Os riscos das igrejas e templos

Igrejas e templos são considerados locais de alto risco da transmissão da covid-19. Em suas orientações, o CDC (Centro de Controle e Prevenção de Doenças dos Estados Unidos) destacou o perigo aumentado de contágio oferecido por aglomerações de dez ou mais pessoas, o que inclui cultos e missas.

De acordo com o órgão, são locais com mais oportunidades de contato físico entre pessoas e menos chance de terem distanciamento físico adequado. O CDC pede que comunidades de fé “encorajem o uso de cobertura facial de tecido entre funcionários e fiéis. Coberturas de rosto são especialmente importantes quando o distanciamento social é difícil”.

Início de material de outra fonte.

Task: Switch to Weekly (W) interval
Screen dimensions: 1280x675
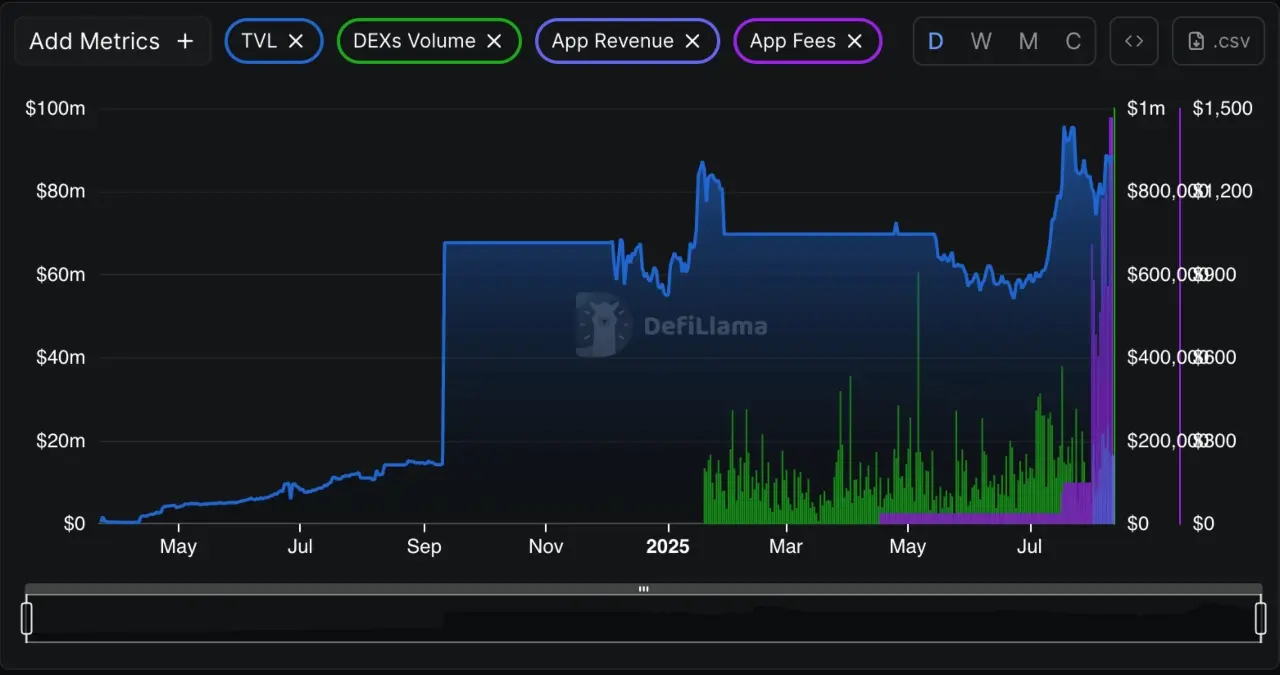Action: (x=981, y=41)
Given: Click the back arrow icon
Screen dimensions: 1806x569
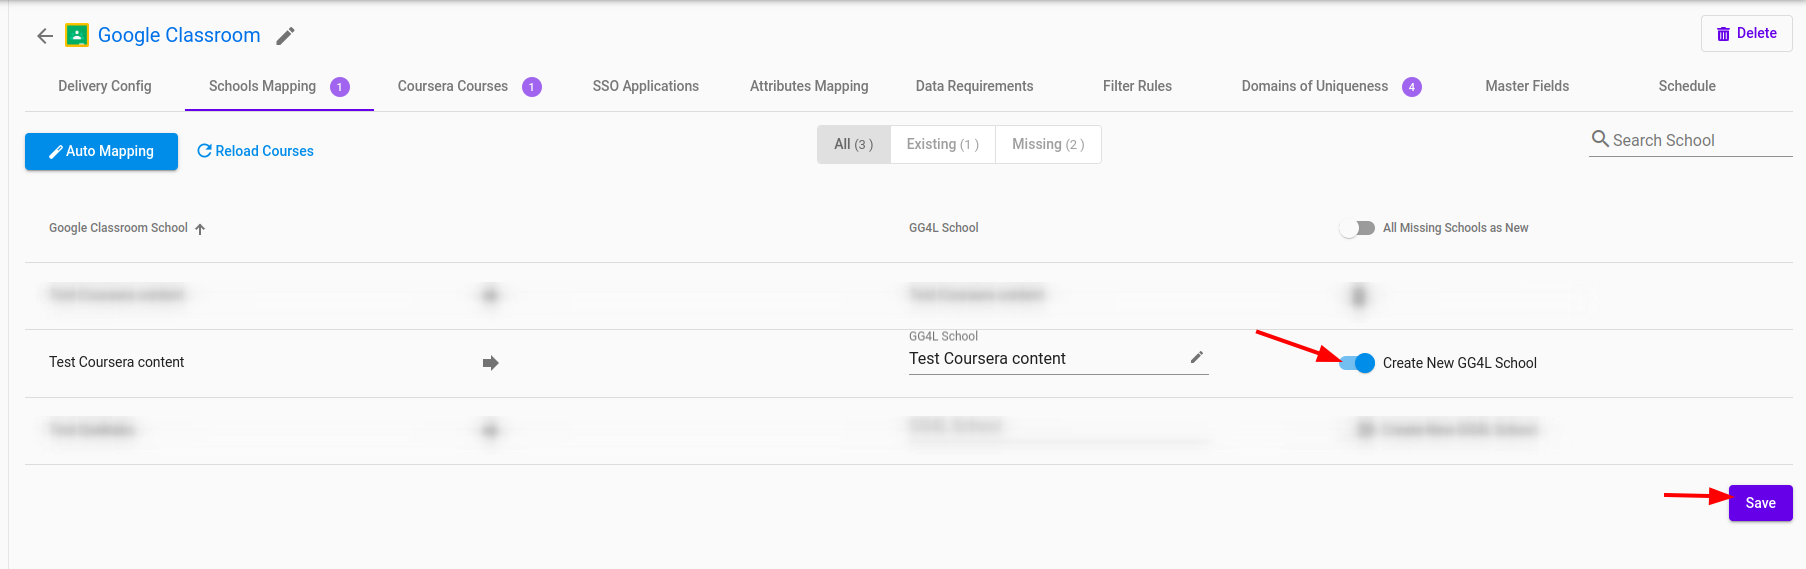Looking at the screenshot, I should point(44,36).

A OMS (Organização Mundial da Saúde) vai na mesma linha quando aconselha “evitar reuniões grandes e realizar rituais e atividades ligadas à fé de forma remota ou virtual”. A entidade global também diz que qualquer evento deve ser baseado em uma avaliação de risco sensata e “alinhada com orientações de autoridades nacionais e locais”.

No Brasil, uma nota técnica do Ministério da Saúde de março não recomendava a realização de eventos religiosos que promovessem a aglomeração de fieis, como missas e cultos. A diretriz foi mantida mesmo depois da medida de Bolsonaro que incluiu locais de culto na lista de serviços essenciais. Na época, o ministro da Saúde era Luiz Henrique Mandetta.

Em portaria de 18 de junho de 2020, o ministério da Saúde listou recomendações contra o novo coronavírus que incluíam o uso de máscaras “em todos os ambientes, incluindo lugares públicos e de convívio social”. Também orientou que fossem evitadas “situações de aglomeração”.

O vírus não se importa pelo motivo pelo qual as pessoas estão reunidas, se é lazer, esporte ou religião. É compreensível que as razões pelas quais as pessoas procuram eventos religiosos nessa época são de caráter íntimo e devem ser respeitados. Mas a questão da saúde pública deve vir sempre em primeiro lugar, afirmou o infectologista Alexandre Cunha, dos Hospitais Brasília e Sírio Libanês no Laboratório Sabin, em entrevista ao Correio Braziliense.

“Ainda não é o momento de festa, futebol, ir à missa ou qualquer outro culto religioso, já que a transmissão (do vírus) é muito mais eficaz entre quatro paredes”, complementou o também infectologista Unaí Tupinambás, professor da Faculdade de Medicina da UFMG (Universidade Federal de Minas Gerais).

Fora do Brasil

Em outros países, diversos surtos de covid-19 foram relacionados a aglomerações ocorridas em locais de culto religioso.

  • Nos Estados Unidos, com a reabertura de igrejas em diversos estados em junho, comunidades religiosas nos estados do Alabama, Kansas, Oregon e Virgínia Ocidental foram locais de disseminação de covid-19;
  • No início de junho, um foco de 112 infecções e uma morte por coronavírus foi detectado em uma igreja pentecostal em Bremerhaven, cidade portuária no norte da Alemanha;
  • Na Coreia do Sul, no início da crise sanitária causada pelo novo coronavírus, em março, estimava-se que mais de 60% dos quase 8.200 casos do país estavam vinculados à Igreja de Jesus Shincheonji;
  • Um evento evangélico no leste da França realizado em março teria contribuído para o espalhamento do coronavírus pelo país, de acordo com as autoridades. Na época, a região se tornou a área mais atingida pelo vírus, com 587 casos dos cerca de 2,3 mil confirmados no país até então.